Pricing Cache (Two-Tier)
Lumina uses a two-tier pricing system for Savings Plans rates:
Tier 1 – Actual SP Rates from AWS API (Preferred)
The SP Rates Reconciler fetches real Savings Plan rates using the AWS DescribeSavingsPlanRates API. These are the exact purchase-time rates locked in when each SP was bought. Rates are cached using keys like:
spArn,instanceType,region,tenancy,os
Features:
- Per-SP rates (different SPs can have different rates)
- Tenancy-aware (default vs dedicated)
- OS-aware (Linux vs Windows)
- Incremental updates (only fetches missing rates)
- Sentinel values (-1.0) mark non-existent rate combinations
When Tier 1 rates are used, metrics show pricing_accuracy="accurate".
Tier 2 – Discount Multiplier Fallback
If a rate is not cached (new instance type, cache warming), Lumina falls back to configured discount multipliers (default: 0.72 for 28% discount). When Tier 2 is used, metrics show pricing_accuracy="estimated".
Spot Price Cache
Stores real-time spot market rates. Uses lazy-loading – only fetches prices for instance types that are actually running. Automatically refreshes stale prices.
Multi-Account Support
Lumina uses AWS AssumeRole to access multiple AWS accounts from a single controller deployment. Each configured account gets its own IAM role that Lumina assumes to query EC2, Savings Plans, and pricing APIs.
Multi-Cluster Deployments
When deploying Lumina to multiple clusters that report to a shared Prometheus endpoint, configure them to prevent metric duplication:
- Management cluster: Emits all metrics (default)
- Worker clusters: Set
metrics.disableInstanceMetrics: trueto emit only aggregate metrics
This is necessary because each Lumina instance discovers all EC2 instances across configured AWS accounts, not just instances in its own cluster.

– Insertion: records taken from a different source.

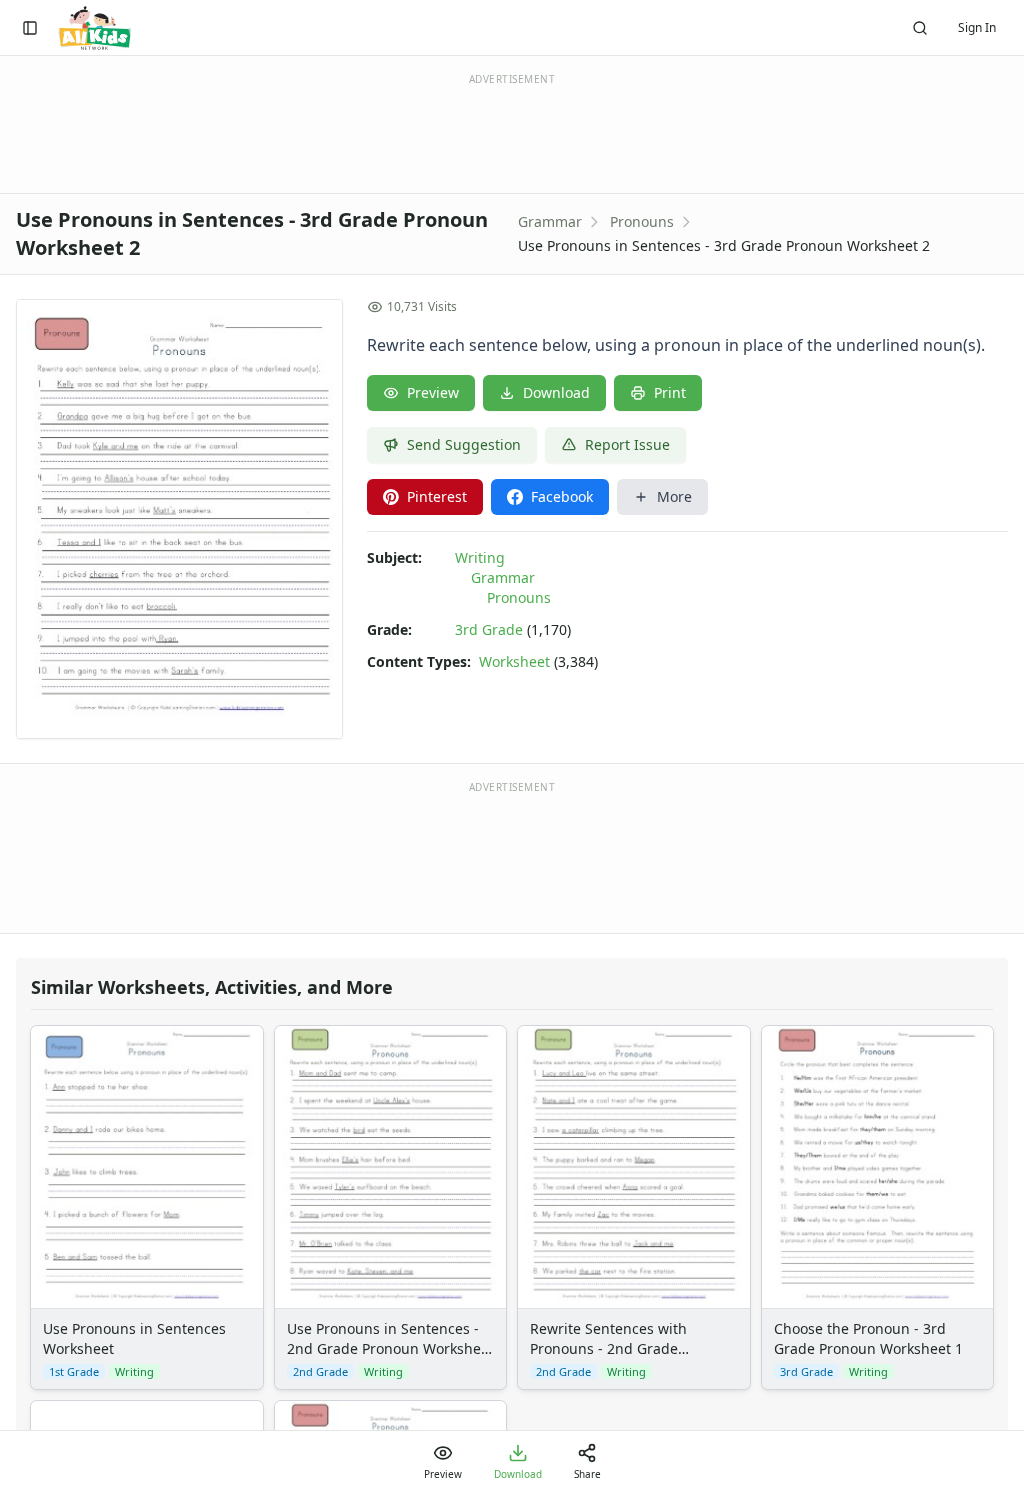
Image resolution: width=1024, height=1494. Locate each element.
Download (556, 392)
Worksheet (514, 661)
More (674, 496)
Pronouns (642, 221)
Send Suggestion (464, 444)
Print (670, 392)
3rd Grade (489, 629)
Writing (480, 557)
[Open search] (920, 28)
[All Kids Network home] (94, 28)
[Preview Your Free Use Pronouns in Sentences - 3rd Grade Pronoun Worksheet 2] (179, 519)
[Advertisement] (512, 856)
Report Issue (627, 444)
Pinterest (437, 496)
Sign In (977, 27)
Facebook (562, 496)
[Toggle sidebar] (30, 28)
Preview (433, 392)
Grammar (550, 221)
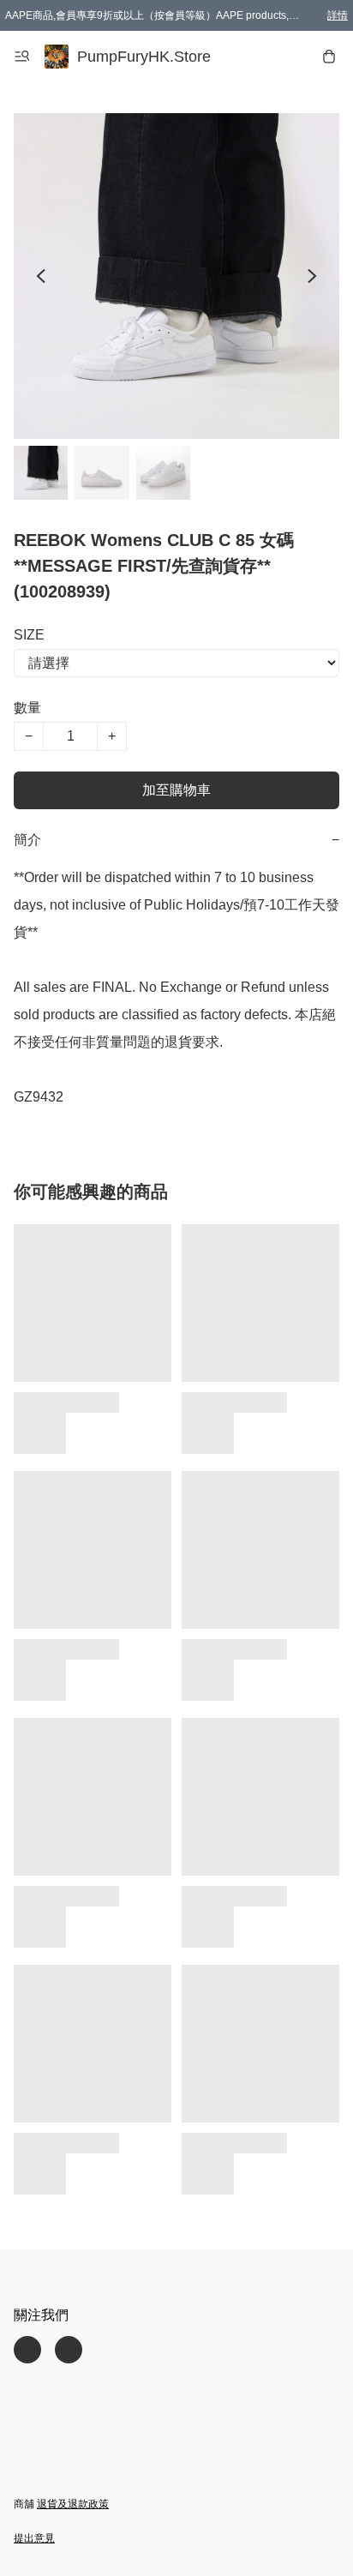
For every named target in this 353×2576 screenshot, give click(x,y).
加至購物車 (176, 790)
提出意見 (34, 2538)
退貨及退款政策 (73, 2504)
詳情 (337, 15)
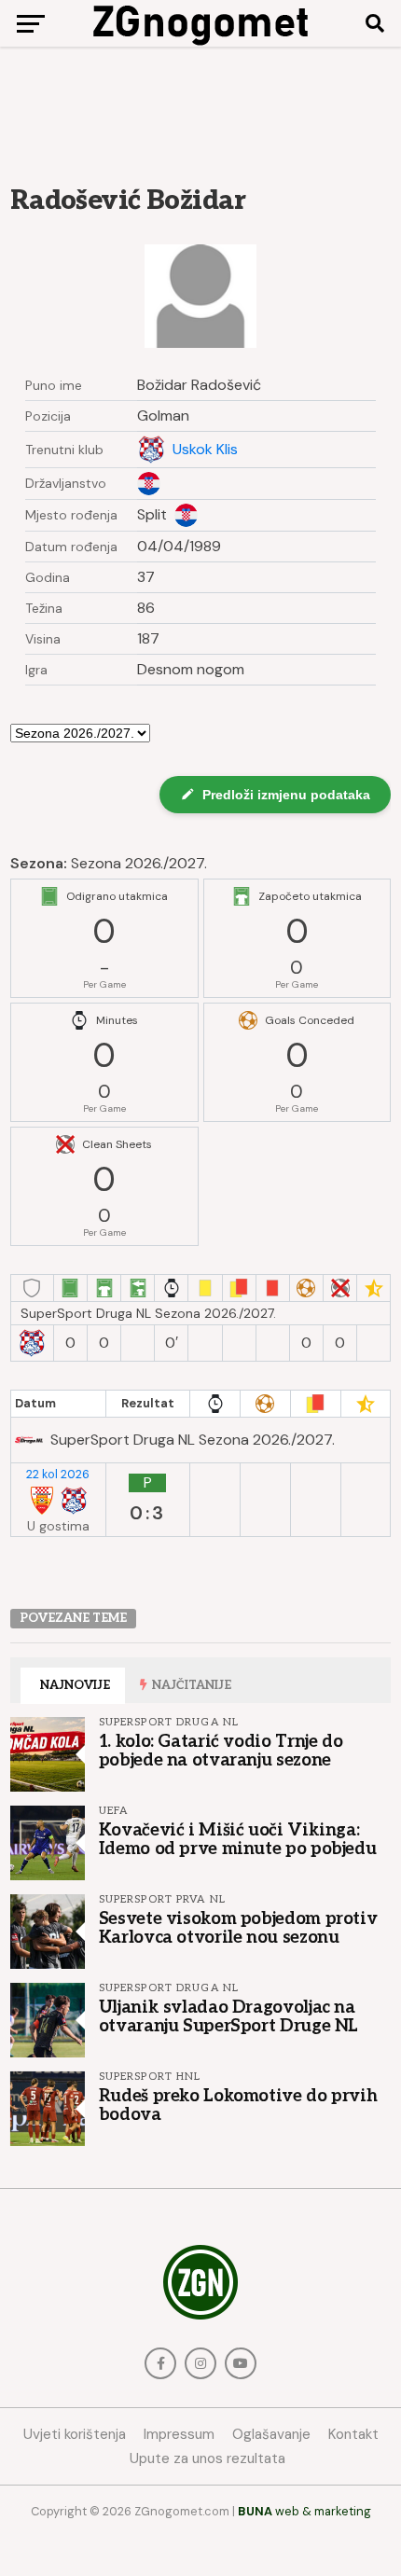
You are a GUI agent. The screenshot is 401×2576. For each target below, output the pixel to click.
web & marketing (304, 2511)
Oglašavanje (271, 2434)
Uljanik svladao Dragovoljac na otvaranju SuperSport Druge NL (228, 2016)
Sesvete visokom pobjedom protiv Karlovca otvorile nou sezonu (238, 1927)
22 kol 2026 (58, 1474)
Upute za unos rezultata (207, 2458)
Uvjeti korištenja (74, 2434)
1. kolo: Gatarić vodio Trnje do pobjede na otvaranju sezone (221, 1750)
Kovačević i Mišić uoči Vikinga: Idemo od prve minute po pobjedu (238, 1839)
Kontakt (353, 2434)
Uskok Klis (205, 449)
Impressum (179, 2434)
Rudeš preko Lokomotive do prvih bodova (238, 2105)
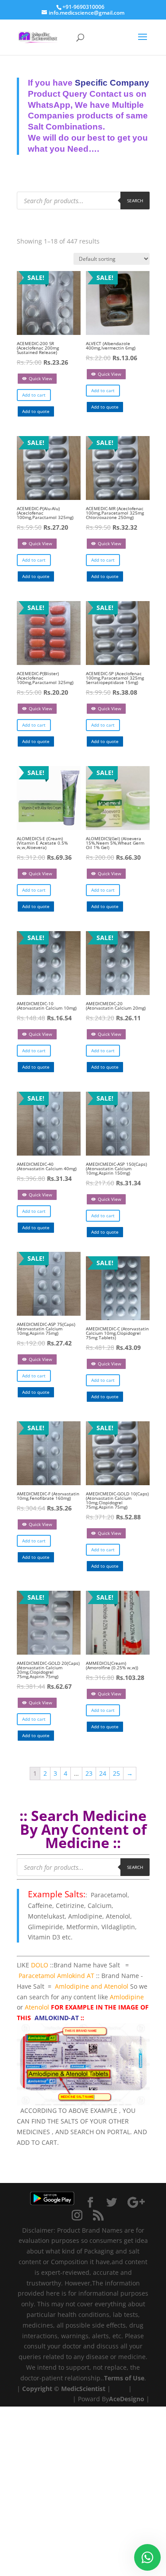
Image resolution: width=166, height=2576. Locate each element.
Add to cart (34, 395)
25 (116, 1773)
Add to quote (36, 411)
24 (102, 1773)
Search (135, 200)
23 (89, 1773)
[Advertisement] (83, 2490)
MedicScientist (83, 2388)
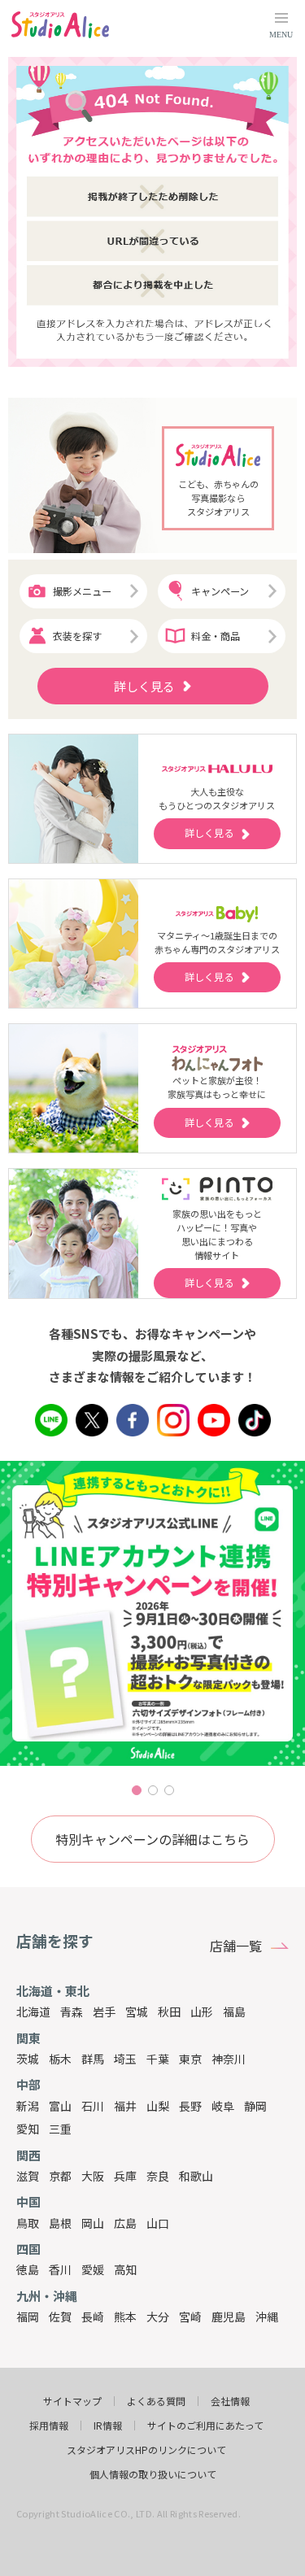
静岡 (255, 2106)
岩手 (104, 2011)
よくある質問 (156, 2401)
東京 (190, 2059)
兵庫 (125, 2176)
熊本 (125, 2316)
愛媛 (92, 2269)
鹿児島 (228, 2316)
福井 (125, 2106)
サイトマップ (72, 2401)
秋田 (169, 2011)
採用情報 (48, 2425)
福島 (234, 2011)
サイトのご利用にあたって (205, 2425)
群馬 (92, 2059)
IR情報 (108, 2425)
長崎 (92, 2316)
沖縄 (266, 2316)
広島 (125, 2223)
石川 (92, 2106)
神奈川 (228, 2059)
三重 (60, 2129)
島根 (60, 2223)
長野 (190, 2106)
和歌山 (196, 2176)
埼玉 (125, 2059)
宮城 (136, 2011)
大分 (157, 2316)
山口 (157, 2223)
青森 (71, 2011)
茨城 (27, 2059)
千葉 (157, 2059)
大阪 (92, 2176)
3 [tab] (169, 1790)
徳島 (27, 2269)
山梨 (157, 2106)
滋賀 (27, 2176)
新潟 (27, 2106)
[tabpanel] (152, 1613)
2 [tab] (153, 1790)
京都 (60, 2176)
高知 (125, 2269)
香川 (60, 2269)
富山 (60, 2106)
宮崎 (190, 2316)
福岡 (27, 2316)
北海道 (33, 2011)
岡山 (92, 2223)
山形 (201, 2011)
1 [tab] (137, 1790)
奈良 (157, 2176)
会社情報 (230, 2401)
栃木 (60, 2059)
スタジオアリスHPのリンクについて (146, 2450)
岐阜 (222, 2106)
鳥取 (27, 2223)
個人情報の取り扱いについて (152, 2474)
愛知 (27, 2129)
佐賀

Kubernetes Node Correlation
Lumina correlates EC2 instances with Kubernetes nodes using the provider ID on the Node object. This enables the node_name label on cost metrics, allowing per-node cost tracking for chargeback and cost allocation.
The node_name label uses a fallback chain: Kubernetes node correlation, then EC2 Name tag, then empty string.